Le département d'Etat américain a quant à lui fait part de sa « profonde inquiétude et déception sur le fait que l'administration Moon a refusé le renouvellement » du GSOMIA, et le secrétaire américain à la Défense Mark Esper a manifesté ses préoccupations sur la décision de la Corée du Sud de mettre fin à l'Accord dans un entretien téléphonique avec son homologue sud-coréen.

Le prétexte de la « menace nord-coréenne » a donc fait long feu. Les négociations entre la RPDC et les Etats-Unis en vue de la signature d'un accord de dénucléarisation mutuellement acceptable sont à nouveau sur les rails, et la Corée du Sud n'hésite plus à mettre en avant les intérêts coréens, communs aux Coréens du Sud, du Nord et d'outre-mer, quitte à s'opposer aux intérêts stratégiques des Etats-Unis.

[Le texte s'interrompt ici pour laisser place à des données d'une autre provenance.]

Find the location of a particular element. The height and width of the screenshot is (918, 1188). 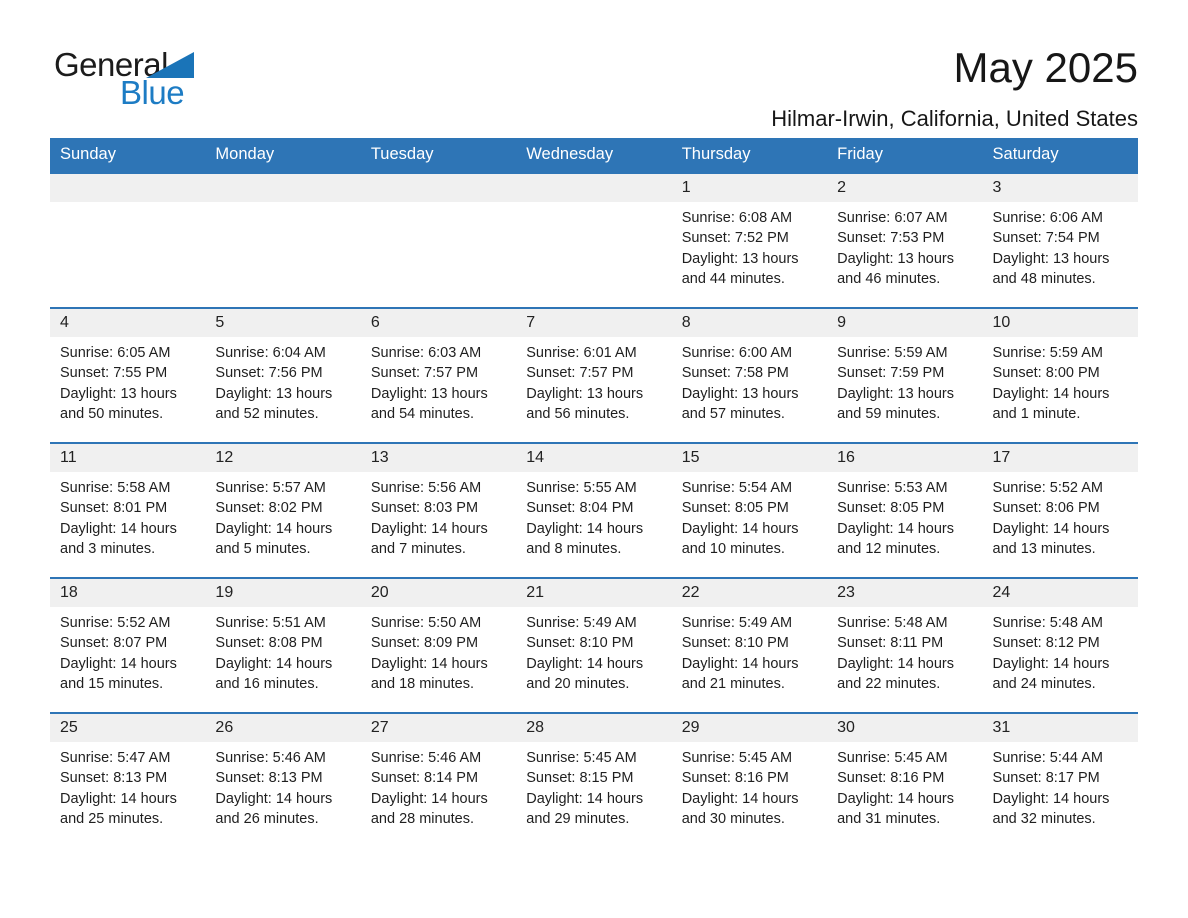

Tout cela fait émerger en Corée un nouveau contexte - un nouveau monde? - et il n'y a plus guère que la France, le Royaume-Uni et l'Allemagne pour condamner les mesures prises par la RPDC pour sa propre défense, comme ils l'ont encore fait le 27 août en convoquant une session, à huis clos, du Conseil de sécurité des Nations unies, et en faisant une déclaration par laquelle, tels la mouche du coche de la fable, ils appellent la Corée du Nord à « s'engager dans des négociations significatives avec les Etats-Unis »Mais, aussi significatif, si ce n'est plus, que les négociations réclamées par Paris, Londres et Berlin, les Etats-Unis ne se sont pas associés à cette déclaration, sans doute pour ne pas nuire aux efforts visant la reprise des négociations avec la RPDC.

La nouvelle modération de l'administration américaine en Corée l'éloigne de la rhétorique habituelle des néoconservateurs dans le style de John Bolton, lequel aura au moins la satisfaction de savoir qu'il est un peu regretté dans certaines capitales européennes.